There is the following sufficient condition for a topological group to be compact:
Let $G$ be a topological group. Suppose there exists a compact set $K \subset G$ such that $x K \cap K \neq \emptyset$ for all $x \in G$. Then $G$ is compact.
I am curious whether there is a straightforward proof of this fact using net arguments, i.e., given a net $(g_i)_{i \in I} \subset G$ would it be possible to show that there exists a convergent subnet $(g_j)_{j \in J}$.
Any help or comment is appreciated.
On
Someone already gave a direct proof like you asked, so here's a proof without nets for those (like me) who prefer them:
The condition implies that for every $g\in G$ there are $x,y\in K$ such that $g=xy^{-1}$. Defining the map $\phi$ by $$G\times G\to G:(x,y)\mapsto x\cdot y^{-1},$$we see this means $\phi(K\times K)=G$. Since $\phi$ is continuous and $K\times K$ is compact, so is $G$.
We know that a topological space $X$ is compact iff for every net $(x_\alpha)$ in $X$ there is a subnet that converges to a point in $X$.
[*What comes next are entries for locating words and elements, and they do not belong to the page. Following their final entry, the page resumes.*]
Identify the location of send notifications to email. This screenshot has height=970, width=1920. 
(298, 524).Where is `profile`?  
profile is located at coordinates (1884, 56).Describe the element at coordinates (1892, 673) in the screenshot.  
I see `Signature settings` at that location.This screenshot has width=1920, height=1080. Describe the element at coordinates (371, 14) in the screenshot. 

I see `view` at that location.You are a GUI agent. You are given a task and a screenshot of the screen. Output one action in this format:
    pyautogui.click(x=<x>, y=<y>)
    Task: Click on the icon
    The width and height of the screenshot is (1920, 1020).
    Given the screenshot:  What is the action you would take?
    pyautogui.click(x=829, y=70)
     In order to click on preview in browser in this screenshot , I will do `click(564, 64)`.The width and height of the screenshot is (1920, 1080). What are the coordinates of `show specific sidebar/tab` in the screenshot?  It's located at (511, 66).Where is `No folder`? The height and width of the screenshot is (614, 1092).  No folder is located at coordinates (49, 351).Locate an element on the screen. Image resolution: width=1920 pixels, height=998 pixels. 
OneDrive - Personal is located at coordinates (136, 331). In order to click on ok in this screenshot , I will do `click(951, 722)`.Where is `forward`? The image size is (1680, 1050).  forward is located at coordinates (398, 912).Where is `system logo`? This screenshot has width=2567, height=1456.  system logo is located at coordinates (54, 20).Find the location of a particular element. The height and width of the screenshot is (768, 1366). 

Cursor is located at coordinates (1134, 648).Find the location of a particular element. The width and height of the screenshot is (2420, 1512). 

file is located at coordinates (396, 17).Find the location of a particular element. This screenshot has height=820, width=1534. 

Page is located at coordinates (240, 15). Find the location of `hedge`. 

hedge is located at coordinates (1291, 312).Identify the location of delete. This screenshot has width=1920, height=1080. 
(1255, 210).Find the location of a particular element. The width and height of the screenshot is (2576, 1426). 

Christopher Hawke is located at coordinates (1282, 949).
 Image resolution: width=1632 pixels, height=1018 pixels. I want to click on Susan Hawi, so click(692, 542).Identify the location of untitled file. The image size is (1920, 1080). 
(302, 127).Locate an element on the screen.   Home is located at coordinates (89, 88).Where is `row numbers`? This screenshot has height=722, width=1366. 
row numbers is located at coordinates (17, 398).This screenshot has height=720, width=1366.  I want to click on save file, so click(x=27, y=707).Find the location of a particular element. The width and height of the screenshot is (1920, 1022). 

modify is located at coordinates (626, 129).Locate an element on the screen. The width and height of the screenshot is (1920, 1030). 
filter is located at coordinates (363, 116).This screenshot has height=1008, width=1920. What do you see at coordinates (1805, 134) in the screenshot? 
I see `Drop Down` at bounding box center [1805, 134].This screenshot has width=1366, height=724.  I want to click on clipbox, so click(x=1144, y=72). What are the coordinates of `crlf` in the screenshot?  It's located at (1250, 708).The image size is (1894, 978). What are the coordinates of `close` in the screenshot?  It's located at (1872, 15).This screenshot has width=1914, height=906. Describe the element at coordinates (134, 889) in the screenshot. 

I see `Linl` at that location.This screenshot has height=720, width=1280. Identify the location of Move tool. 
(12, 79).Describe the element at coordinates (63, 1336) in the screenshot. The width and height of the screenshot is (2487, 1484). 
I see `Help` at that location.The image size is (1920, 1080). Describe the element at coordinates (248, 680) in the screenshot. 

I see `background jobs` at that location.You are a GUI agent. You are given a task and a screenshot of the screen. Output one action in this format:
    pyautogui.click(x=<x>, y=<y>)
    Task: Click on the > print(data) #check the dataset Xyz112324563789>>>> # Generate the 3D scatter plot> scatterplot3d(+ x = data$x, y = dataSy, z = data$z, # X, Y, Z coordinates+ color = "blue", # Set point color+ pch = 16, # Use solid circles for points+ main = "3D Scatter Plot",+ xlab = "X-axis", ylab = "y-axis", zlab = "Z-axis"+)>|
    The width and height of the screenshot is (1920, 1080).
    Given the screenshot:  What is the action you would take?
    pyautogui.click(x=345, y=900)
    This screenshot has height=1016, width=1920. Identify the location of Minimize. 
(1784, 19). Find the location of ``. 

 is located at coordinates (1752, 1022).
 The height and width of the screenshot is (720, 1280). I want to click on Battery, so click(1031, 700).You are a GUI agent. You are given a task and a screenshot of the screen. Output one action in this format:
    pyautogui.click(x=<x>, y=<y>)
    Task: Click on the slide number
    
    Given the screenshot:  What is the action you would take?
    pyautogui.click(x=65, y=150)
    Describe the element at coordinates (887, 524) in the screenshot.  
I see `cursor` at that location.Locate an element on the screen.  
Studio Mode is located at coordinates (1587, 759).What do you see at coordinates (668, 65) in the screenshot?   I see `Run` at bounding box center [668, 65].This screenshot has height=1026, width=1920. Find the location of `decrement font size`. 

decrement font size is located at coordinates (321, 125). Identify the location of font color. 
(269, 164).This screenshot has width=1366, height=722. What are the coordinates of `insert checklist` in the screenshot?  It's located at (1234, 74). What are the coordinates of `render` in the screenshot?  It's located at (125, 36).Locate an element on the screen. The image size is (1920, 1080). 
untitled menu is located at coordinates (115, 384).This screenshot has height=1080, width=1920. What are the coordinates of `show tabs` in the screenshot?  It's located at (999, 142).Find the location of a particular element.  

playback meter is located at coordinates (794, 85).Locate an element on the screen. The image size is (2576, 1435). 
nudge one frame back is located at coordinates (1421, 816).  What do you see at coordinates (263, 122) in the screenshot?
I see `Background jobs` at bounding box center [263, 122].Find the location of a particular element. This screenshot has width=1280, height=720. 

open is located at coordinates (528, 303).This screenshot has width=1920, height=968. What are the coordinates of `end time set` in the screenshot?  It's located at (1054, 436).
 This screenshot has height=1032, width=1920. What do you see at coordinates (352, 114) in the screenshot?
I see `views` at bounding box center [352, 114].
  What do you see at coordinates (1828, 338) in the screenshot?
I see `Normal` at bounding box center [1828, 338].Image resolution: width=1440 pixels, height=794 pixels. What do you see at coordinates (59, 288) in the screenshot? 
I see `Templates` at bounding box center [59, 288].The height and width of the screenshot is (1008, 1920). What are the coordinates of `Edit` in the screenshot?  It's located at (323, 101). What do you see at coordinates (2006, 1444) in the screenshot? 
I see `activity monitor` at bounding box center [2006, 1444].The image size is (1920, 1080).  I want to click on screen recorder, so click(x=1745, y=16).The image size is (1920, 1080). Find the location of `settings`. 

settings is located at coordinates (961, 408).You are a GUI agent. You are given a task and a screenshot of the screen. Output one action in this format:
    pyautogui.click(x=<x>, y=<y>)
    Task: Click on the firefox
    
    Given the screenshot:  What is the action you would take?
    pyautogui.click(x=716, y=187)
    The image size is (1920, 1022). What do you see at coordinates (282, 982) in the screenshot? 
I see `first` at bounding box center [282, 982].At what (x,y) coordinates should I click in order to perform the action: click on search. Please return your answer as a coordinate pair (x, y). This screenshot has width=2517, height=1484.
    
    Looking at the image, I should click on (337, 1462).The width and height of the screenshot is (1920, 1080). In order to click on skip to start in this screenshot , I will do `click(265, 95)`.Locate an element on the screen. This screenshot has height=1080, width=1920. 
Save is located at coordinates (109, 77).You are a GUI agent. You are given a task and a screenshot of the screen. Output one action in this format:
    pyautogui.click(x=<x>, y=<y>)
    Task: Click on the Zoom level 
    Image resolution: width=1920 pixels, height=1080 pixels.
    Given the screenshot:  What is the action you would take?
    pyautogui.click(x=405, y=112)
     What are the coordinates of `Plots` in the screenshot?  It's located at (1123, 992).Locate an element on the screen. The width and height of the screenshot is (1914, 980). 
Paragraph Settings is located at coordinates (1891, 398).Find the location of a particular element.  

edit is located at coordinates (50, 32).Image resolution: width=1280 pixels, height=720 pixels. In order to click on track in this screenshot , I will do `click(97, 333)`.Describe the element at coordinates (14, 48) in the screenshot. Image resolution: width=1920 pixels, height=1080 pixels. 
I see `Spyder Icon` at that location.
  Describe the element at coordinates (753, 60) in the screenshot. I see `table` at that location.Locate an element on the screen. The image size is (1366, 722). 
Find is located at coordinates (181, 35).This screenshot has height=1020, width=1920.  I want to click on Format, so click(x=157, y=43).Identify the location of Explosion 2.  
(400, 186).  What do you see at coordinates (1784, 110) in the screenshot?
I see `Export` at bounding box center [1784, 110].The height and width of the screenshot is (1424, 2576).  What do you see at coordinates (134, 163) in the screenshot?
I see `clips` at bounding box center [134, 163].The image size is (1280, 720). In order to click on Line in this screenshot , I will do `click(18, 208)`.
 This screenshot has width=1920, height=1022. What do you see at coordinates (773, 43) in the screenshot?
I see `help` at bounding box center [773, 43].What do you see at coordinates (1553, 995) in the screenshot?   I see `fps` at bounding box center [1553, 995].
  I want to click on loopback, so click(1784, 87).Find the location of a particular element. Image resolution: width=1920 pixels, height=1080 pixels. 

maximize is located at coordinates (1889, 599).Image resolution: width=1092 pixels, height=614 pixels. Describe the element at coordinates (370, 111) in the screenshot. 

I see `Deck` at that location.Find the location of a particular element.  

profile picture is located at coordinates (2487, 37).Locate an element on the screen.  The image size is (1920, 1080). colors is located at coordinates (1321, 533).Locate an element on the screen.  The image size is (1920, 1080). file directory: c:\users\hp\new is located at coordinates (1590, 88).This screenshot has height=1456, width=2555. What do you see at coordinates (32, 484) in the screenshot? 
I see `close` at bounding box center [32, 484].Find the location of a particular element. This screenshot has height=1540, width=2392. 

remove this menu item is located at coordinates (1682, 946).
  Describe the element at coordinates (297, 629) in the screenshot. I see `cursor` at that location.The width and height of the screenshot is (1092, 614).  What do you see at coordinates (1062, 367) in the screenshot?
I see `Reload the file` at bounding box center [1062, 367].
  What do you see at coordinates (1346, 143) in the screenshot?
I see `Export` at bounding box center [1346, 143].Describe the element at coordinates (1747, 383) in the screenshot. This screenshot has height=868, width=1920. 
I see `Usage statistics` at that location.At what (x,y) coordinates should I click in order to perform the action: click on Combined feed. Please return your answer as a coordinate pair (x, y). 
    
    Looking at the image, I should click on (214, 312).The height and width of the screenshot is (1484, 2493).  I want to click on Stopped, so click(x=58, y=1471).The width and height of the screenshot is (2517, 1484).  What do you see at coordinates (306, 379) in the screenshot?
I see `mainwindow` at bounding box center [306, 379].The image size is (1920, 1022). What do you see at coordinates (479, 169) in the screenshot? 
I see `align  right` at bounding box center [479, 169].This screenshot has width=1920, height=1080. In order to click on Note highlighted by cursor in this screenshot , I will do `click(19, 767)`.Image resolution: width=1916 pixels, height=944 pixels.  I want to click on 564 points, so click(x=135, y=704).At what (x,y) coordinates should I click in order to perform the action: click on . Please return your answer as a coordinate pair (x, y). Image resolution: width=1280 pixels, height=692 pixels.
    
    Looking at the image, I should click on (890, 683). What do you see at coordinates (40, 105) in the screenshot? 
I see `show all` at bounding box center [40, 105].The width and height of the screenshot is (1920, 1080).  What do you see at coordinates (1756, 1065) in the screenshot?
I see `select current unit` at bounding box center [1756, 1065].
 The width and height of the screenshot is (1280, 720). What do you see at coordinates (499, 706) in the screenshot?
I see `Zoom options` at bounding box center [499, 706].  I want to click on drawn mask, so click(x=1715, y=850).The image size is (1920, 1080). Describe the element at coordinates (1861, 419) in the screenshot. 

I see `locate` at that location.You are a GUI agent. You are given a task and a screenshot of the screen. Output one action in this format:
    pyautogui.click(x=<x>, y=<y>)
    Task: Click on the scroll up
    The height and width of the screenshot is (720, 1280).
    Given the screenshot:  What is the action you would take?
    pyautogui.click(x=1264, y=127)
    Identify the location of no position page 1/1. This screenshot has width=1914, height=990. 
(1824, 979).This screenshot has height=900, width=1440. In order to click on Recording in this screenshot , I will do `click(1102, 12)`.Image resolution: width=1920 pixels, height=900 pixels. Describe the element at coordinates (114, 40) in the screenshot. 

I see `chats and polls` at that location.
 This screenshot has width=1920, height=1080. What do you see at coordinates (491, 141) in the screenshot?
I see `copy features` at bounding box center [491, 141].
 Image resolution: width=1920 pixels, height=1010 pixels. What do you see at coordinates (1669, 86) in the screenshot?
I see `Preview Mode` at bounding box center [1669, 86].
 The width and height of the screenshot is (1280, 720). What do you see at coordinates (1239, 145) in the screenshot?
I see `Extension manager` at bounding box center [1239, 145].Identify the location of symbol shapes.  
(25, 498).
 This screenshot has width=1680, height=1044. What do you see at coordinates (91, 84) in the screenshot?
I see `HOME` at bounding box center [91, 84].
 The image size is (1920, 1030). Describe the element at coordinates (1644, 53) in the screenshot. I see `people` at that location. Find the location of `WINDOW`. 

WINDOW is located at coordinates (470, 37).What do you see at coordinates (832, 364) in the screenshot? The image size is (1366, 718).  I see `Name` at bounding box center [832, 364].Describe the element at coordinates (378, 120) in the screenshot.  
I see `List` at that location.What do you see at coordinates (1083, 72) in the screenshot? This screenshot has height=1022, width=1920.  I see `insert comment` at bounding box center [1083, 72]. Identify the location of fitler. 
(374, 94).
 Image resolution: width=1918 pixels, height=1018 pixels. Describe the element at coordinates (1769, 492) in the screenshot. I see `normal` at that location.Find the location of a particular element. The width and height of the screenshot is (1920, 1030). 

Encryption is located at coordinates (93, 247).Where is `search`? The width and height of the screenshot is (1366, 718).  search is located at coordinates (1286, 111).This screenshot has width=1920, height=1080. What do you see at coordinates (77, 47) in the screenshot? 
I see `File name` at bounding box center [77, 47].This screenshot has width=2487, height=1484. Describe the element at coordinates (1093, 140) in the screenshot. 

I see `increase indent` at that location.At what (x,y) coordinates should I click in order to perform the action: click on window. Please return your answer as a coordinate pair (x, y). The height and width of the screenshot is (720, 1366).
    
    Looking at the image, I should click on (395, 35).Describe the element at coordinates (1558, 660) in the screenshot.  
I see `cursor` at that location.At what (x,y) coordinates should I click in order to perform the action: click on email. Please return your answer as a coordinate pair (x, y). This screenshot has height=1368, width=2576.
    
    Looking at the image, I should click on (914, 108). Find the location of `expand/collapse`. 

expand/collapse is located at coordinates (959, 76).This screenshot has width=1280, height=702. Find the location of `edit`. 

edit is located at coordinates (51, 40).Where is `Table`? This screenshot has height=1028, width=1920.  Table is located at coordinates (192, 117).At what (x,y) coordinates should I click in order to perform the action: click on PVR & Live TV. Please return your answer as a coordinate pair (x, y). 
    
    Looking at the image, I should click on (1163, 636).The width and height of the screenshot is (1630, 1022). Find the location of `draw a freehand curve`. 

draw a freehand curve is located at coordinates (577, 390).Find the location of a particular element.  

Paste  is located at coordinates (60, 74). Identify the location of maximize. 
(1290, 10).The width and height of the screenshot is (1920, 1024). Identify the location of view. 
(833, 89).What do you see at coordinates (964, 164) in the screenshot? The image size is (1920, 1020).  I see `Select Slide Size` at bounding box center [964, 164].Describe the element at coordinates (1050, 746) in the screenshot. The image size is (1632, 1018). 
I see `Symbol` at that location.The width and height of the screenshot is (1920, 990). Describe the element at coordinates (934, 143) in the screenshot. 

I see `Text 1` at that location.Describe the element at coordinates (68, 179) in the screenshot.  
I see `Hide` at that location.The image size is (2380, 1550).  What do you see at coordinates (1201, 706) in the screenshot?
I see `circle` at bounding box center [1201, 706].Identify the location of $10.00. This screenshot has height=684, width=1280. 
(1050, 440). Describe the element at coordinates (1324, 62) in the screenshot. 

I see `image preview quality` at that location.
So let $(g_\alpha)$ be a net in $G$. Then there exists $(k_\alpha)\subset K$ such that $g_\alpha\cdot k_\alpha\in g_\alpha K\cap K$ for each $\alpha$. Since $g_\alpha\cdot k_\alpha\in K$ which is compact, there is a subnet (which for convenience we shall denote by $(g_\alpha\cdot k_\alpha)$ itself) which converges to an element $g\in K\subset G$. Also there is a subnet of $k_\alpha$ (which we will denote by $(k_\alpha)$) which converges to some $k\in K$. Thus $g_\alpha=(g_\alpha\cdot k_\alpha)\cdot k_\alpha^{-1}\to g\cdot k^{-1}$ and you are done.